BM's boyfriend has just plead guilty to child abuse and BM is pregnant with his child, due at the end of May. It's a terrible situation. SS was in foster care for a few weeks last spring because BM accused my boyfriend of being the one to hurt him (which was impossible because she didn't let him see the little boy the weekend it happened) but the court usually sides with the mother so my boyfriend spent all summer meeting with the guardian ad litem and took a lie detector test and a parenting class to gain full custody. SS was so confused in the beginning that he called anyone female "Mommy".

It's not impossible, but very inconvenient, but I guess it's safer if we suffer a little inconvenience.

PeanutandSons's picture

You could always stay with your mom and do the drop off and SO meet you for pick up on the sixth? Then atleast he wouldn't have to get up early for the drop off.

sarasugar's picture

Baha, I didn't even think of that Blum 3 it's still a 6 hour drive but at least SO won't need to be up early

overworkedmom's picture

If it is not in the order for you to pick him up I think she can refuse.
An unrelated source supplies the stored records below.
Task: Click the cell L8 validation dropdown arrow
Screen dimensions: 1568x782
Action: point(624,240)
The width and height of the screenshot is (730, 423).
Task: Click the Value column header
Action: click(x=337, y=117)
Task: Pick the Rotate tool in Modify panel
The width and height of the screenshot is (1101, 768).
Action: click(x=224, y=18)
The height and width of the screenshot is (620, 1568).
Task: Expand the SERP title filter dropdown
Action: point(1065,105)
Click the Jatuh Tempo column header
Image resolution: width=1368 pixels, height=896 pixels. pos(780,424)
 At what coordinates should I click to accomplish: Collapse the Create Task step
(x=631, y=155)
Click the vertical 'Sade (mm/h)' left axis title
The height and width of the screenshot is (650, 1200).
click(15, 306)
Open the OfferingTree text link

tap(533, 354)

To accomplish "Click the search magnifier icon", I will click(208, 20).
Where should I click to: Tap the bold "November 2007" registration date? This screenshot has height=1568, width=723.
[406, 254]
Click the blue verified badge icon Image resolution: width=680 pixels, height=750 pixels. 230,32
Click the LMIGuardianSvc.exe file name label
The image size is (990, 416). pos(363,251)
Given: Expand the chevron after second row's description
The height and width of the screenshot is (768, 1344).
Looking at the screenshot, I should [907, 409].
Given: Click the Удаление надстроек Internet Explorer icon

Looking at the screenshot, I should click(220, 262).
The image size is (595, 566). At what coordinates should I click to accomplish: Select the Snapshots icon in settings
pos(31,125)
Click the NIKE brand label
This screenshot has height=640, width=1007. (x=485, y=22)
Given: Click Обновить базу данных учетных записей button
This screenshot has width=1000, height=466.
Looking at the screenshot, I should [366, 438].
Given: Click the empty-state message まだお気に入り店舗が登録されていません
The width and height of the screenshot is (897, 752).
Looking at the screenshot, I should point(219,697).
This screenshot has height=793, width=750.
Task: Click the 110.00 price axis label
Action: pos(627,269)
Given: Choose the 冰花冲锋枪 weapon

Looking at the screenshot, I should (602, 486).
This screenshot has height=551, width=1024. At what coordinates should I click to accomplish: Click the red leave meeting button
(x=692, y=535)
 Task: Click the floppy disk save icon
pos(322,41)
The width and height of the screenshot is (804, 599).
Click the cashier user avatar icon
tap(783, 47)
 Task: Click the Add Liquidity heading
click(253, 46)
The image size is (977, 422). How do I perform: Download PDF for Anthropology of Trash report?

I would have him do it until you are actually married and it is in the order that you can do pick ups. I know my exH would throw a fit if my SO tried to pick up my kids without me. It doesn't matter how long we have been together and the fact that we live together. It is a power trip that many BM's (I throw my exH in with psycho BMs) will pull.

sarasugar's picture

We only have to bring him to see her for 6 months thank God and then it is her responsibility to file for visitation and provide transportation. 5 hours for 6 months! I wish we could just let her have him for 30 hours straight and be done.

overworkedmom's picture

Why do you have to do the transpo? Why can't she come to you every other month and spend the day around town with him? There has to be a zoo, chuck e cheese, or whatever she can do with him for 6 hours....

sarasugar's picture

She has no car or licence. She can come visit him where we live if she can get transportation but she has to give us 24 hours notice and only within the 6 months.

sarasugar's picture

She was out on bond, she has never had a job. We just had our first visit yesterday and SS was hysterical when he realized she was taking him. I had to pry his fingers off of me and his Dad had to hold him down and put him in the car seat while he screamed Mommy. Then we both cried. After seeing his reaction I have decided that I don't want to ever give him to her by myself because it's just too hard and I'll be tempted to just take him and run. It is court ordered visitation, and my SO is ordered to provide transportation.

She showed up in dirty sweatpants and greasy hair. Come to find out via fb creeping that she was at a party till 2 am, she is 7 months pregnant by the guy who pleaded guilty to child abuse of my SS.